▸ **Provided text**

No matter what time of year we get questions from both nannies and families asking for travel tips – how to make the experience positive, how to set expectations, how to prepare, and many more.  Nannies who travel with their employer families and families who have their nannies travel with them have a unique experience ahead of them.  The key is planning and preparing in advance, being clear about expectations and boundaries.  The bottom line is that this is the family’s vacation and the nanny is included as the child care provider.  Ideally everyone should come home with fond memories and good feelings.

Families will want to think through their child care needs while planning the trip.  Will the nanny be working the same hours as their usual schedule?  What expectations do you have for the nanny during the trip?  How will the nanny be compensated for their services to the family during the trip?  Planning ahead for expenses is important.  It is typically understood that all transportation, lodging, meals and required activities are covered by the family.  The nanny is responsible for her personal expenses (souvenirs, activity expenses when not on duty, etc.).  Discussing all aspects of the trip with the nanny well in advance of the trip is essential – any specific dress expectations, type of lodging accommodations, special activities and specific child care responsibilities.  Both parties should be sensitive to the fact that spending so much time together can be complicated.

A block of data
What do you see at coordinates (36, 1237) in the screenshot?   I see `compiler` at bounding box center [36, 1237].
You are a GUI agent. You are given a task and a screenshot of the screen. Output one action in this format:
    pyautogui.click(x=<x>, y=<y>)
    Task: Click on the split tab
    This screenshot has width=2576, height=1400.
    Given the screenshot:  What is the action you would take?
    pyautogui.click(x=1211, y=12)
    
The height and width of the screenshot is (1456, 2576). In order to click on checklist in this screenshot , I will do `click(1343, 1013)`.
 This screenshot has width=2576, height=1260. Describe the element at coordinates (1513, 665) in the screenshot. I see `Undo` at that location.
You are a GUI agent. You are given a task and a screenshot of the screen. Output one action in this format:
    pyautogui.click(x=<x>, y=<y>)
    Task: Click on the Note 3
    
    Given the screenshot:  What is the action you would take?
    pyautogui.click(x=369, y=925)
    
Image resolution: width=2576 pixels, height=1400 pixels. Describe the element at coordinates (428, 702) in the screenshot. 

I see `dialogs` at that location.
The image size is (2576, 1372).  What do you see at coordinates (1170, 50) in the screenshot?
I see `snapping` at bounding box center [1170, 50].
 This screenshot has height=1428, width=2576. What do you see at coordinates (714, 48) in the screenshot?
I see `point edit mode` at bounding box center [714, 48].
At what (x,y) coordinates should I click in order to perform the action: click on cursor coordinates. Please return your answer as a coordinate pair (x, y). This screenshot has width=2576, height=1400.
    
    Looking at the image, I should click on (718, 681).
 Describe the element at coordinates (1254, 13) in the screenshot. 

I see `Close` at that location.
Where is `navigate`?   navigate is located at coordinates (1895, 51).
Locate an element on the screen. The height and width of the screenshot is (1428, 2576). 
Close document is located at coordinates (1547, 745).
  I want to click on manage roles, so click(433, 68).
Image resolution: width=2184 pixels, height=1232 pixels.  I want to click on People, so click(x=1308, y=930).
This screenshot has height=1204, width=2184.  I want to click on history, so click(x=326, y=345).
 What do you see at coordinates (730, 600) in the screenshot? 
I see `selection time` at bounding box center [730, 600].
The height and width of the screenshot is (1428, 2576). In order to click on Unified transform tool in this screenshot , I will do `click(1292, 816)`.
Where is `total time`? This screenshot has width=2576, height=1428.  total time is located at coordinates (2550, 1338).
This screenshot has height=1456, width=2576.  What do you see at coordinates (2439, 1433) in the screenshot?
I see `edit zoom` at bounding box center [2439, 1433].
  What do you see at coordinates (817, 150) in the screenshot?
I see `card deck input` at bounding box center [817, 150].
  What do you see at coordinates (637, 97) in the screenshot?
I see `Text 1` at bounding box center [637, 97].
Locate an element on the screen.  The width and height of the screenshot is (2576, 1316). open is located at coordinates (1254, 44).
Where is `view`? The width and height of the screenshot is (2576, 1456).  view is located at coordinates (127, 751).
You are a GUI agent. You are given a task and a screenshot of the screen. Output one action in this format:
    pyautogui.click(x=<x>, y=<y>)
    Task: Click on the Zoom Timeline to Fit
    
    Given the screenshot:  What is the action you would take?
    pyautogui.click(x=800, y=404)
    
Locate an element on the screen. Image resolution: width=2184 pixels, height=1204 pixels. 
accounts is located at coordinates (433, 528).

▸ **To do**
a) Rewrite the paragraph starting "Families will want to think through" from the text on traveling with a nanny as a short list, keeping its main facts.
b) Extend the text on traveling with a nanny, starting after its last sentence.

▸ **Final answers**
a)
- Families should work out their child care needs while planning the trip: the nanny's hours, what they expect of the nanny, and how the nanny will be paid.
- Plan for costs ahead of time. The family usually pays for all travel, lodging, meals and required activities.
- The nanny pays for her own personal expenses, such as souvenirs and activities when she's off duty.
- Talk through every part of the trip with the nanny well beforehand: dress expectations, type of lodging, special activities and specific child care duties.
- Both sides should keep in mind that spending so much time together can be hard.

b)
Nannies should make sure that they are “up” for travel with their employer family.  The potential of travel with the family should be discussed when interviewing with the family initially if possible.  Understanding that this is the family’s vacation and not your own is crucial.  Knowing the family’s expectations will help in the preparation.  Being with the family in a vacation setting isn’t the same as working from the family’s home.  Be prepared for additional or different duties, and likely a change in schedule or routine.  Off hours may also be different due to schedule changes or plans for the day or evening, not to mention your location.

Travel with the family I work for is always a special experience.  We have made car trips to Wisconsin, Illinois, Florida, Arizona, Yellowstone and points west.  Our plane trips have included Washington D.C., Florida, Hawaii and Mexico.  We have enjoyed a Disney cruise, and most recently spent 5 days in London.  Some trips have included other family members or friends.  Planning, patience and flexibility have become watch words.  Having a team-work approach helps each trip go smoother from packing to destination and home again.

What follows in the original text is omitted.